I’ll be honest, I probably don’t know the secret of creating a successful integrated cinematic universe. But I’m pretty sure it starts with: create one or two movies that are really genuinely good on their own merits, which people want to watch.
Most of these failed cinematic universes have been launched with absolute unwatchable tripe, or with bland forgettable porridge.
This seems the exact opposite of true?
You know I’ve defended the Mummy, and there’s a lot of artistic integrity to Man of Steel. I don’t know what other universes you are thinking but, but these two aren’t tripe.
If the entire lesson is “use Iron Man and Avengers to launch a CU” then - while it was definitely a risk back then - the lesson seems to be to play it safe with television friendly style story-telling: lots of witty banter and pace the plot to within an inch of its life, but do not deviate from “what will make people laugh and feel comfortable.” Certainly don’t challenge the audience. Take your risks 10 movies in, with Thor 3 and Captain America 3.

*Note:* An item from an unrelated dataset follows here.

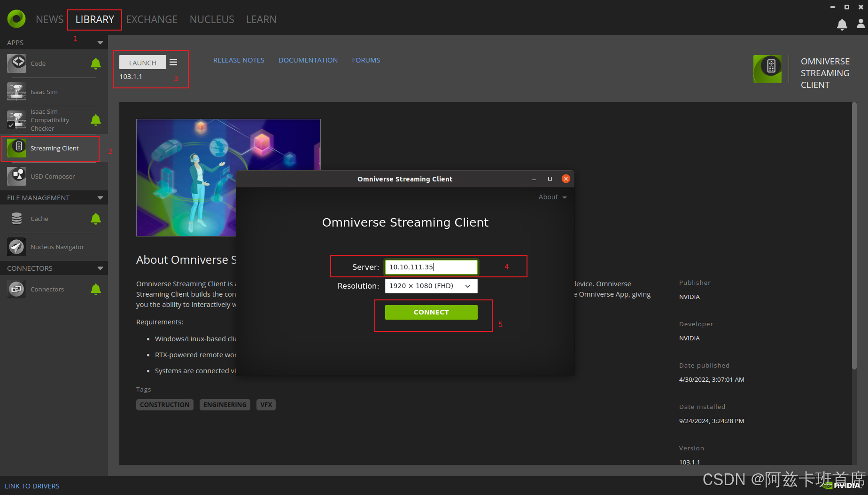Click the Omniverse logo icon
The height and width of the screenshot is (495, 868).
16,19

So in the broader sense we’re actually not disagreeing here. I did say “which people want to watch” for a reason; I’m mostly talking about the tradesman’s craft of “keeping the audience entertained and invested” rather than anything more highflown. (Marvel has generally done a bangup job of that, going all the way back to Iron Man.) And, yeah, if that’s that goal – which it probably should be if you’re trying to launch a franchise – complicated or deep artistry probably doesn’t offer nearly as much as it risks.
But it’s worth noting that few big-budget action movies have managed to deliver Marvel-style polish. This is not the “easy path.”
All that said…Man of Steel may have integrity but that doesn’t actually make it good art (let alone fun art), I tried to watch The Mummy but literally could not make myself care enough to keep on with it even on a plane, and I’m baffled by the idea that either Ragnarok or Civil War was artistically risky in any meaningful sense.
(Also, if I understand correctly, the movie that was supposed to launch the Universal Monsters cinematic universe was the resoundingly mediocre Dracula Untold.)